Did you see the Russian language Twelfth Night? The fool in that was the best I've ever seen live, I think. Fools are usually played very poorly, in my opinion, which is disappointing.
Then again, much Learing can't be done after the eye-gouging has taken place. Out, vile jelly, indeed!
Mel Brooks reference: in The Producers, several jokes are made about Max Bialystock's failed Broadway productions. One is 'Funny Boy', a musical production of Hamlet. Another is 'King Leer'.
In the film, when Ullawhatshername, played by lanky and lustrous Uma Thurman, makes her first entrance into the offices of Max and Leo, all eyes swivel in her direction - and I mean ALL eyes. Not just Leo and Max, but the poster of King Leer on the wall on her left (I think): Leer really DOES do some leering there.
It's the sheep sausage dog snakes whose parentage ye should by puzzling over, methinks!
A peaceful Palm Sunday to you and your kin (and other fellow blogsters).
The sheepdogs they had in ye olde Albion were, of course, Olde English Sheepdogs. And they heard sheep with their ears, which is just as well coz they've got wool in their eyes.

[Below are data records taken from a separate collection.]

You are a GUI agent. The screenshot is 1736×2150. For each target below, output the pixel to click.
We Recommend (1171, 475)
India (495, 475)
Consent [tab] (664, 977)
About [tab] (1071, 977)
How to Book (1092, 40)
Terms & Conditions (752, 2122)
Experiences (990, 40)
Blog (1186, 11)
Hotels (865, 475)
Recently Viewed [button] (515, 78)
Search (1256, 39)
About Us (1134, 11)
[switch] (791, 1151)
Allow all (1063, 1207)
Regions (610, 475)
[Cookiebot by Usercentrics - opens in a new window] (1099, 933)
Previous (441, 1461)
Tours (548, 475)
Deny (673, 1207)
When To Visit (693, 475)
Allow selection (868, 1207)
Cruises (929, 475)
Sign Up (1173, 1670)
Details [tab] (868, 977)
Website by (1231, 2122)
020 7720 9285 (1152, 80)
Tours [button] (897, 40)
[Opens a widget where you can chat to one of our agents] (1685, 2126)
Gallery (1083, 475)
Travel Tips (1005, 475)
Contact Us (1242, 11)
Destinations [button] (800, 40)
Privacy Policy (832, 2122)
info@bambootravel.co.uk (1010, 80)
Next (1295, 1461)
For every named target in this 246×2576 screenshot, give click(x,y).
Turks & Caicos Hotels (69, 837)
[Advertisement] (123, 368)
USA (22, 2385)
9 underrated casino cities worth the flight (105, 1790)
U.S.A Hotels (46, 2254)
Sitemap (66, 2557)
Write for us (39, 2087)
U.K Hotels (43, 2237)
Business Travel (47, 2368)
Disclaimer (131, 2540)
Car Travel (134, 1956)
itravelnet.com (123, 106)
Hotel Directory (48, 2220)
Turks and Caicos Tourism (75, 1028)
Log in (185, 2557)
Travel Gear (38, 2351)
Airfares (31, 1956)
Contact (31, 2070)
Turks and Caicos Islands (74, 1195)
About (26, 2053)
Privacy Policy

I'm no thespian, but I have early modern tendencies! (And some would call me a fool.)
Like Karen, I have high school Lear memories. I remember choosing Edmund's I.ii soliloquy as my recitation piece for a declamation exam. It was an appropriately tortured rendition of a tortured male character's tortured private hell, chosen, appropriately enough, by a tortured adolescent. I poured into it all of my incipient, closeted-queer angst, especially the line, "Now god stands for bastards!"
Come to think of it, maybe I am a thespian after all...
Oven-roasted chestnuts:
Clean bird poo etc off the chestnuts but don't peel them yet. Preheat oven to 190 degrees C. Cut an X into one side of each chestnut, or prick chestnuts with a fork to allow steam to escape. Otherwise they might explode, even after they have come out of the oven. Arrange chestnuts on a baking sheet with the cut or pricked sides up. Otherwise they might leap off the pan while their steam is escaping. Roast for 15 to 25 minutes, or until chestnuts are tender and easy to peel. Peel the shells & skins off the nuts when they are cool enough to handle. Eat.
If the English Sheepdogs are Olde, then do they bark by going Wough, Wough, Wough?
I have from time to time been called a Chess Nut, though I usually don't have bird poo on me.
You're such good commenters, you lot. I don't even have to turn up to the party. Just leave a bottle of ginger beer and a plate of chocolate crackles and you folk rage on into the wee hours.
Quite.
Now, to business:
Nope, didn't see the Russian Twelfth Night, although I was bustin' to compare the English surtitles with the English original from which the Russian was translated. Assuming there were surtitles. Actually, I'm very silly not to have seen it. I used to collect Twelfth Night productions. I think I'm up to five, including two films.
Adrian, I'm so sorry about the tortured adolescence, but glad to hear that you channelled your angst in such productive directions.
Chess nut! Ha! Sheepdogs heard with their ears! Ha! King LEER! Ha!
Thanks for roasting tips, WS. Will save up my chestnuts til next time I have the oven ablaze.
Love, all,
Lex Harl.
Oh, you missed out! It was such a treat to see men playing women (or men playing women playing men, rather) properly. There were surtitles awkwardly placed in the upper righthand corner. I re-read it beforehand, so I wouldn't have to look too much, but I don't think they were translating the Russian back into English.
One of the best things I'd seen in a long time- the number of empty seats was criminal. I saw Robert LePage beforehand and I was livid with rage at how bad he was! The contrast could not have been starker.